1976, Sony Repertory, 113 min, USA, Dir: Martin Scorsese

Director Martin Scorsese's "savage, many-headed dragon of the American New Wave" (Michael Atkinson, The Village Voice) is still as potent as ever. Cabbie Travis Bickle (Robert De Niro's seminal pistol-packing, insomniac loner) drives through the open sewer that is mid-1970s Manhattan with its pimps (Harvey Keitel), hookers (Jodie Foster), politicos (Cybill Shepherd and Albert Brooks) and other scummy creatures of the neon wilderness. With a ferocious script by Paul Schrader.

1986, Buena Vista Pictures, 119 min, USA, Dir: Martin Scorsese

Paul Newman took home a long overdue Best Actor Oscar for reprising his role as pool shark Fast Eddie Felson in this follow-up to 1961’s THE HUSTLER. Here Fast Eddie returns to the game to show a talented younger player (Tom Cruise) how to work the tables for money, and - in a final match between teacher and student - how to sink the shots that really count. With Mary Elizabeth Mastrantonio.

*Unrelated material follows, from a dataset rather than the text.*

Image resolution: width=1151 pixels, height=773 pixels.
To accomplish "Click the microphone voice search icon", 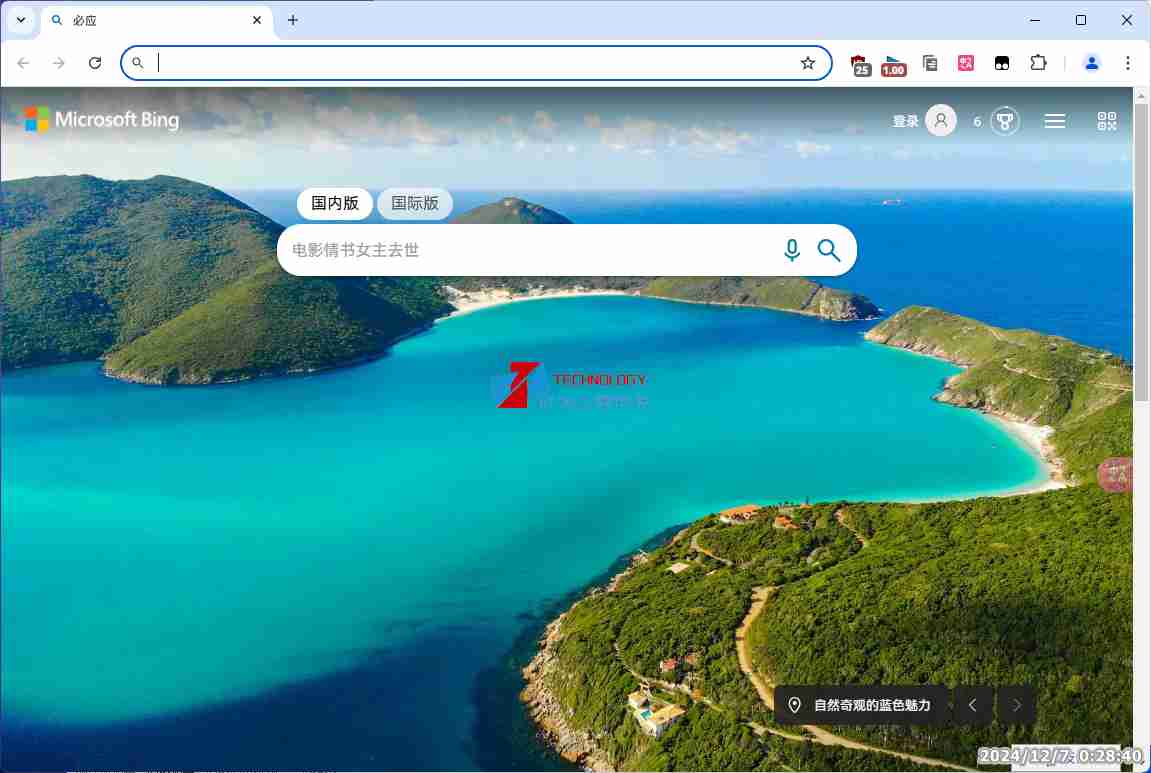I will pyautogui.click(x=792, y=250).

1978, MGM Repertory, 117 min, USA, Dir: Martin Scorsese

"It Started as a Concert. It Became a Celebration. Now It's a Legend." On Thanksgiving Day 1976, 5,000 cheering fans gathered for the historic farewell concert of The Band. Martin Scorsese provides fascinating interviews with Band members, but the film's real hook is the stage show: A rotation of rock legends including Van Morrison, Joni Mitchell, Paul Butterfield, Bob Dylan, Eric Clapton and Neil Young join The Band in one of the greatest concert films ever made.